Reputation: 41
I've tried to implement a simple string-test method using c++ std::regex, in MS VC++ 2012.
const std::string str = "1.0.0.0029.443";
if ( std::regex_match( str, std::regex( "\\.0\\d+" ) ) )
std::cout << "matched." << std::endl;
I guessed that the code would match ".0029" part of the given str. However, it doesn't match at all.

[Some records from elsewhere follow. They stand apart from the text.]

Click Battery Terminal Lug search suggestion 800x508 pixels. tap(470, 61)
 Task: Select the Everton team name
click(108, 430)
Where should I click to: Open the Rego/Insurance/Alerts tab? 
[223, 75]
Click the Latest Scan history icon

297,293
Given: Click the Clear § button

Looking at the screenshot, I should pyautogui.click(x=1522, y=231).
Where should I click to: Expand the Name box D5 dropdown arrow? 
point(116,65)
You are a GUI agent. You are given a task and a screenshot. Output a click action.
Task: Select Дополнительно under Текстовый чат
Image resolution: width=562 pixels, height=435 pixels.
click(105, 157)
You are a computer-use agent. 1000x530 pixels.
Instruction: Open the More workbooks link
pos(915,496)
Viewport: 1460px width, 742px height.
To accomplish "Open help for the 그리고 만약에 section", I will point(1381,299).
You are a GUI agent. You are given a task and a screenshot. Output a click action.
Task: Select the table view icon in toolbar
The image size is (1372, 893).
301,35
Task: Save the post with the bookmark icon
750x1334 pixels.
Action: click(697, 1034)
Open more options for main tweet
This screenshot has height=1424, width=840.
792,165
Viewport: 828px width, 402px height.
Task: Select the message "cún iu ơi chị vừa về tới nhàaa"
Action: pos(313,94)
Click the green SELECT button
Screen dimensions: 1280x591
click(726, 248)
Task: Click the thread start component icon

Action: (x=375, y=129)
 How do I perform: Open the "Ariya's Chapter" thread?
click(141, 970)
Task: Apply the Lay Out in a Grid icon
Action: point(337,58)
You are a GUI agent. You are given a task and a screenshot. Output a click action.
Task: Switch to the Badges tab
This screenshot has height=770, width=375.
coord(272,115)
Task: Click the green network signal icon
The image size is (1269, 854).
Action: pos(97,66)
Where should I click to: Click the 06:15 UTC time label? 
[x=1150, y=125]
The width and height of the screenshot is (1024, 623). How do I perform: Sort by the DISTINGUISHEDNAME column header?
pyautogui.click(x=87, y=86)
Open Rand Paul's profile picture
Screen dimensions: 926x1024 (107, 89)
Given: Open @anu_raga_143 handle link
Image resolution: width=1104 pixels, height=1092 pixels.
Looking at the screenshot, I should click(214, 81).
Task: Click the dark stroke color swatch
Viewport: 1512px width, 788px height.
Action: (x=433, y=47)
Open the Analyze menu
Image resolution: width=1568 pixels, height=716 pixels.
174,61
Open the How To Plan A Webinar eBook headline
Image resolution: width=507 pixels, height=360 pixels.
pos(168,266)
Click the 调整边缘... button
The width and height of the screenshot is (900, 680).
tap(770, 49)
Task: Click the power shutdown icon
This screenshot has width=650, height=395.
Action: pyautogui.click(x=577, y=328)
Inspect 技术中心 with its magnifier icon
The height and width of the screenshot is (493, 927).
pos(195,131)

I tried it on http://regex101.com/ and it worked.
Upvotes: 2
Views: 1920
Reputation: 70732
Use std::regex_search
instead to return your submatch.
const std::string str = "1.0.0.0029.443";
std::regex rgx("(\\.0[0-9]+)");
std::smatch match;
if (std::regex_search(str.begin(), str.end(), match, rgx)) {
std::cout << match[1] << '\n';
}
Upvotes: 4
Reputation: 41838
To ensure your regex matches the full string and nothing else, you need something like this:
^(?:\d+\.)*\d+$
This translates into
if ( std::regex_match( str, std::regex( "^(?:\\d+\\.)*\\d+$" ) ) )
std::cout << "matched." << std::endl;
The beginning and end of anchors ^
and $
are required, otherwise you might match a string in the middle of BANANA_0.1.12AND_APPLE
Upvotes: 0
Reputation: 137330
std::regex_match
reports an exact match, i.e., the entire input string must match the regex.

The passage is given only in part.